• **DIRECTIONS FOR THIS TASK**: Copy out lines with the word "filter" from the material that follows.

• **RECORDS TO PROCESS**:
********************

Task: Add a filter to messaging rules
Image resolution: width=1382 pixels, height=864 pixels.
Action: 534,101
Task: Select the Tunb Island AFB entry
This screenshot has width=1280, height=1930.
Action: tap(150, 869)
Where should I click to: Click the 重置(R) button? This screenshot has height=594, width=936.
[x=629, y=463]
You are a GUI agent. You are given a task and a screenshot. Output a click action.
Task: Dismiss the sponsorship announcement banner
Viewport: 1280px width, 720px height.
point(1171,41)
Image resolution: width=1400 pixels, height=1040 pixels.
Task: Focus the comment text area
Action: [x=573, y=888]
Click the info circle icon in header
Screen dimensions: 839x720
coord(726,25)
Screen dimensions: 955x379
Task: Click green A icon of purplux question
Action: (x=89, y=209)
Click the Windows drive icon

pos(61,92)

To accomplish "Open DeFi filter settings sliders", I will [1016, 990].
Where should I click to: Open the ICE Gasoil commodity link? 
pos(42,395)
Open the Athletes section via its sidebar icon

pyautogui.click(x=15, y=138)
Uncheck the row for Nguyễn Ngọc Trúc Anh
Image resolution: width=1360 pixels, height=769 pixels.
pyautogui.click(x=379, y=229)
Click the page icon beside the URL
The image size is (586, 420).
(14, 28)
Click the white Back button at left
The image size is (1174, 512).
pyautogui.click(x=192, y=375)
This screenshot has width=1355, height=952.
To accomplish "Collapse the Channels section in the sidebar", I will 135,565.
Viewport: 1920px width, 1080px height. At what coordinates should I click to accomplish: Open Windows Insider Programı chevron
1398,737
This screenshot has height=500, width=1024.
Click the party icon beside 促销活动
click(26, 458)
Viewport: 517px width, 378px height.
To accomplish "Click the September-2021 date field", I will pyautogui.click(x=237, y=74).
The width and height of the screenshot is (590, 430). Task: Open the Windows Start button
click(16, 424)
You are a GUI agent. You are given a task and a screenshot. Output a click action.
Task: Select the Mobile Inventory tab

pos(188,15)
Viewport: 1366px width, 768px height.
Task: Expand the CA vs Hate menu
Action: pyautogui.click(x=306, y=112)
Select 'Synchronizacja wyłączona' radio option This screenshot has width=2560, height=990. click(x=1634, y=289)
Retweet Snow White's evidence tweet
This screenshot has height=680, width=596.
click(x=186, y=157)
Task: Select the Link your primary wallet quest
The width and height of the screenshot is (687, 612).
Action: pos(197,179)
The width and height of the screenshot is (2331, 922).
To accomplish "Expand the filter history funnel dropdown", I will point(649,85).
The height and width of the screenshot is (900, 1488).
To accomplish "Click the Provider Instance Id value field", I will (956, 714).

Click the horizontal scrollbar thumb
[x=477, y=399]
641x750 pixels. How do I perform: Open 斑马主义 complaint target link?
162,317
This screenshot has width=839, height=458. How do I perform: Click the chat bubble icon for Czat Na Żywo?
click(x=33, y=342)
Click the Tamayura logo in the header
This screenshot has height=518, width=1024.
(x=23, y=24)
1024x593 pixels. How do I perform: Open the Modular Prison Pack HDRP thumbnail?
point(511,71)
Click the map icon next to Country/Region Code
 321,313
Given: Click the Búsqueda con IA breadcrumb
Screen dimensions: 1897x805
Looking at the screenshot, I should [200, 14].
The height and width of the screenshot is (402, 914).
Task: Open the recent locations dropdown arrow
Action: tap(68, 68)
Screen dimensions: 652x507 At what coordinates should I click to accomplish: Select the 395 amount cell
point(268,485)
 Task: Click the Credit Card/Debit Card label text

********************

• **TASK OUTPUT**:
Task: Add a filter to messaging rules
To accomplish "Open DeFi filter settings sliders", I will [1016, 990].
To accomplish "Expand the filter history funnel dropdown", I will point(649,85).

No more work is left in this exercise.